Подобно полякам, евреи страдают от громадного количества паразитов; может быть, поляки заразились от евреев этой египетской казнью, принесенной ими, вероятно, из Египта.

Отношение польских евреев, как вообще всех их соплеменников к гоям (ко всем принадлежащим к другой религии) презрительное; поведение, когда они могут что-нибудь сбарышничать или нажить, — по-собачьи раболепное. Они почти все трусливы; вероятно, в них еще не изгладилось воспоминание о разрушении Иерусалима. Они обладают большим лукавством и никогда не упускают из виду собственной выгоды. Все занимаются ремеслами и торговлей, и если не держаться настороже, то можно быть уверенным, что они постараются обмануть вас.

В Минске мы встретились с обер-офицерами, выехавшими позднее нас из Вильны и прибывшими на несколько дней раньше; но и они не были довольны своим путешествием.

Транспорт поместили на квартире у еврея, что было для нас чрезвычайно неприятно, потому что здесь было не так удобно готовить себе пищу, как при расселении по нескольким квартирам. Здесь мы провели неделю, пока праздновалась русская Пасха, и успели на досуге осмотреть город и соскучиться. Минск — довольно обширный губернский город, но большинство домов плохо построены и расположены. Церкви очень хороши. Больше всего мне понравился собор, где я несколько раз присутствовал на очень торжественном богослужении. Под собором находится красивый склеп, где, как делается у католиков, изображен Святой гроб, что произвело на меня очень приятное впечатление; но я ни за что не решился бы поцеловать деревянное изображение Христа, лежавшее на ковре перед могилой, рядом с кружкой для пожертвований: сколько тысяч разного народа уже прикасалось губами к этому изображению!

Православные крестные ходы, один из которых я здесь видел, мало чем отличаются от католических.

Евангелическая церковь, где я был несколько раз, очень маленькая, но очень изящна и выстроена на средства русской государыни (супруги императора Александра).

Нас поразило, что за всю неделю Пасхи мы не видали ни одного еврея на улице, хотя здесь также очень много евреев.

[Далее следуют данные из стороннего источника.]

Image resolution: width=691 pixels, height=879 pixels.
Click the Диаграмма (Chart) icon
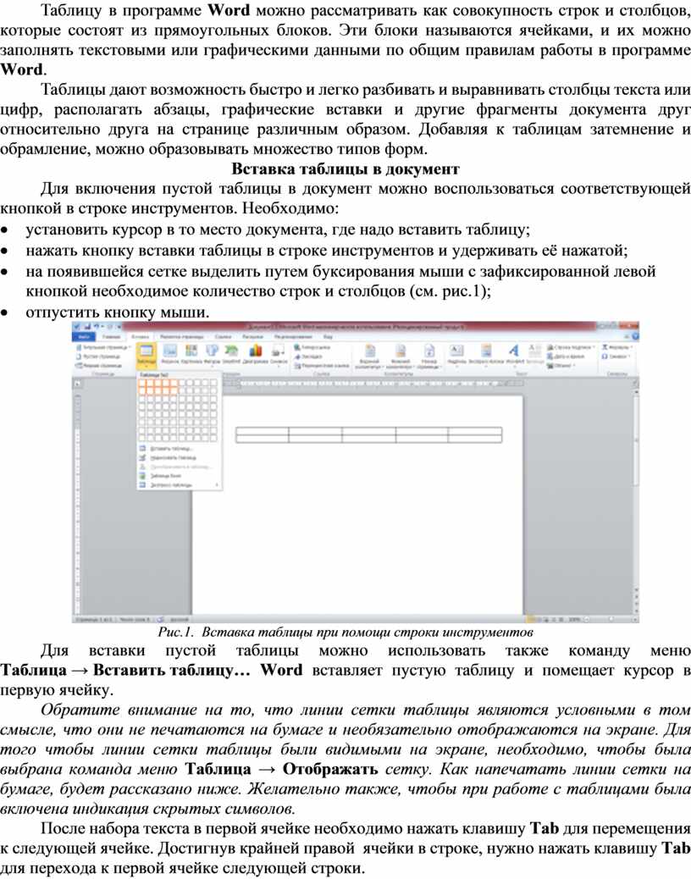pyautogui.click(x=254, y=353)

Наш квартирохозяин ответил на мой вопрос, что на Пасхе ни один еврей не смеет попадаться на глаза русским, если не хочет быть избитым, «из-за старой истории, будто бы случившейся в Иерусалиме».

В Вильне мы обольщали себя надеждой, что, может быть, нас поселят где-нибудь недалеко от Минска, но тут мы скоро узнали, что всех пленных отправляют в Тамбовскую губернию, и это нас поразило как громом.

 

 

                                                         Часть 3.

Русский офицер, доставивший партию сюда, передал нас другому — ополченцу, подпоручику Ивану Михайловичу, — не говорившему ни по-немецки, ни по-французски и едва умевшему подписывать свое имя; поэтому свои желания нам приходилось выражать ему пантомимой.

28 апреля мы прибыли в Смиловичи, на речонке того же названия, плохой еврейский городишко. Хотя погода нам все время благоприятствовала, все — таки путь был очень скучен, потому что дорога шла большей частью по громадным хвойным лесам, где нам попадалось много ульев. Ульи эти состоят из колоды вышиной в четыре, пять футов, выдолбленной внутри и заделанной сверху и снизу дощечками. Внизу оставляется маленькое отверстие, как в наших ульях, чтобы пчелы могли прилетать и улетать. Расставляются они также очень странным образом: на высоте 15-20 футов устраиваются вокруг толстого дерева подмостки, так что по ним свободно можно обходить вокруг ствола. Здесь устанавливаются ульи, по 6-8 штук на каждых подмостках. Поляки не прилагают к пчеловодству никаких трудов, только выставляют пустые ульи, а полные уносят домой. Когда пчелы роятся, избранная царица пчел отыскивает такой пустой улей и там поселяется со своим роем; так как ульи никогда не пустуют, то безразлично, откуда прилетел рой, и право собственности оспаривать не приходится. Медведи очень опасны для таких ульев, и чтобы избавиться от них, поляки обсаживают дерево терновником, мешающим медведям влезать на деревья.

В этих громадных лесах мы видели много волков, редко, однако, нападающих на людей, если их не принуждает к этому отсутствие всякой другой пищи. Но все-таки испытываешь жуткое чувство в соседстве с этими дикими зверями.

Редко попадавшиеся по дороге деревни были еще по большей части покинуты жителями, и убогие соломенные крыши плохеньких изб сожжены располагавшимися поблизости биваками.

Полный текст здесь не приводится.